Current and former students are perplexed as the district shares no details
Two Eugene School District teachers are on paid leave following a June overnight school camping field trip, leaving some students outraged and the public with more questions than answers about the incident, which could result in the dismissal of both employees.
Ray Cole and Steve Connelly, who teach outdoor leadership, natural resources and other classes at Early College and Career Options High School, did not return to their jobs at the district’s alternative high school when the 2018-19 school year began earlier this month. The outdoor programs, also known as Oregon Leadership Academy or OLA, are career technical education courses.
District spokeswoman Kerry Delf said the district “does not comment on ongoing investigations,” but that the “personnel matter is not a criminal investigation.”
“We’re looking into concerns that arose following a camping trip in June,” she said.
Delf wouldn’t comment specifically on what or who the district is investigating, except to say student safety and well-being is a “top priority, whether at school or on school-sponsored trips.”
“We hold a high standard for student behavior and supervision at all times,” she said.
The district has not released details of what happened during the June camping trip at Paradise Campgrounds near Blue River. There are no indications the teachers are under investigation by any entity other than the school district.
Efforts to reach Cole and Connelly for comment were unsuccessful. Cole did not respond to multiple emails or Facebook messages and Connelly also did not respond to emails asking for comment.
Exactly what type of leave the teachers are on is unclear as the district does not provide information considered to be part of a personnel record.

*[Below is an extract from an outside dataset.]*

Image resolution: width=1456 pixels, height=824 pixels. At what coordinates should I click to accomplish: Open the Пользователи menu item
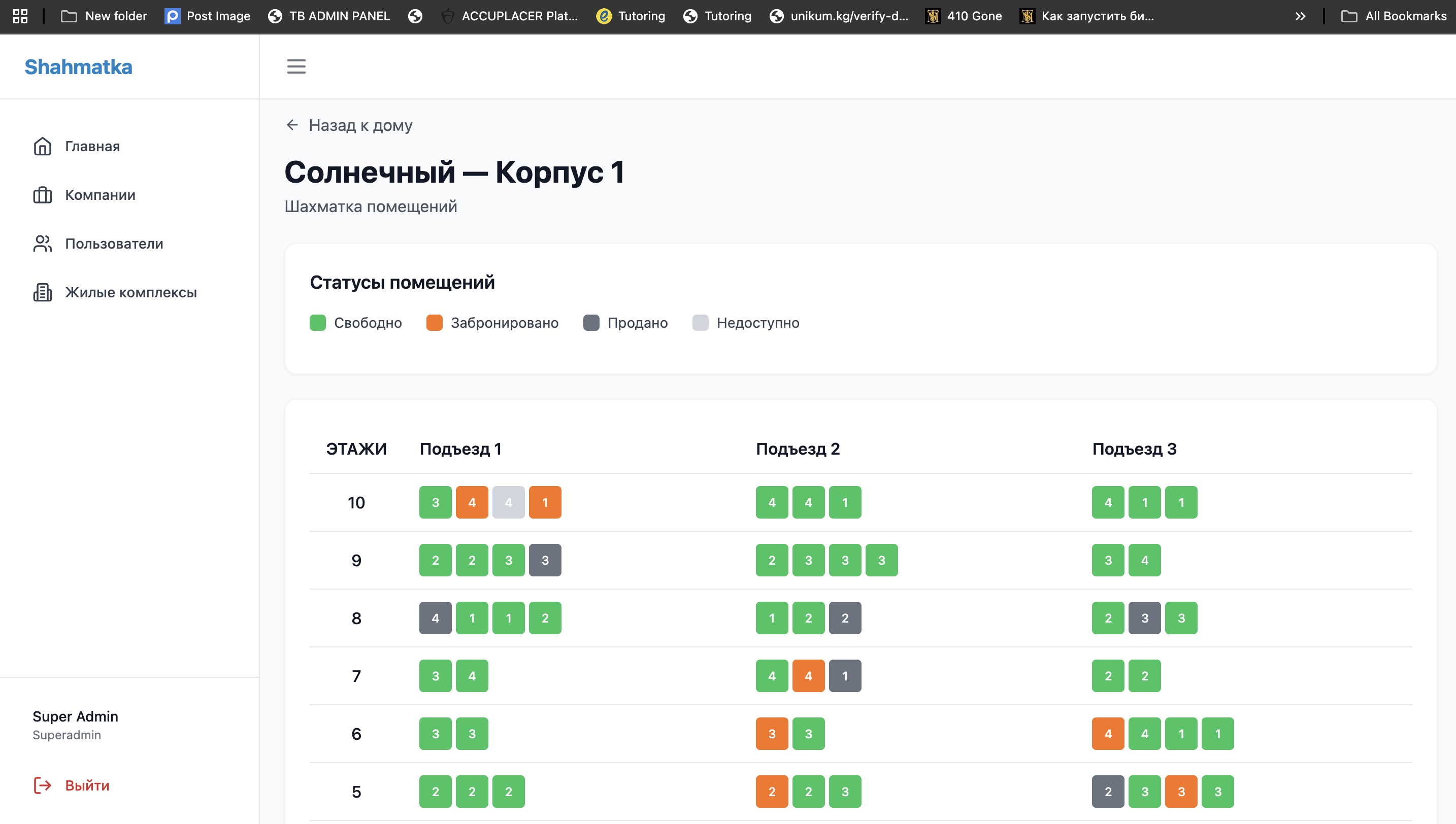(x=114, y=244)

Teachers and other licensed employees, under their current union contract, can go on paid medical leave, administrative leave, maternity leave, military leave, personal leave, sick leave and leave without pay, among other reasons.
Whether Cole and Connelly were placed on leave or voluntarily went on leave has not been made clear by district officials, but the teachers could be permanently dismissed from their jobs pending results from the district’s investigation, according to Tad Shannon, the president of the district’s teacher’s union.
“Dismissal is always an option for any employee, anyone can be dismissed by the district after an investigation,” Shannon said. “It would be our hope that they would be able to return to work.”
While the district conducts its investigation, students and the school have expressed their concern about the potential outcome and whether their teachers will return.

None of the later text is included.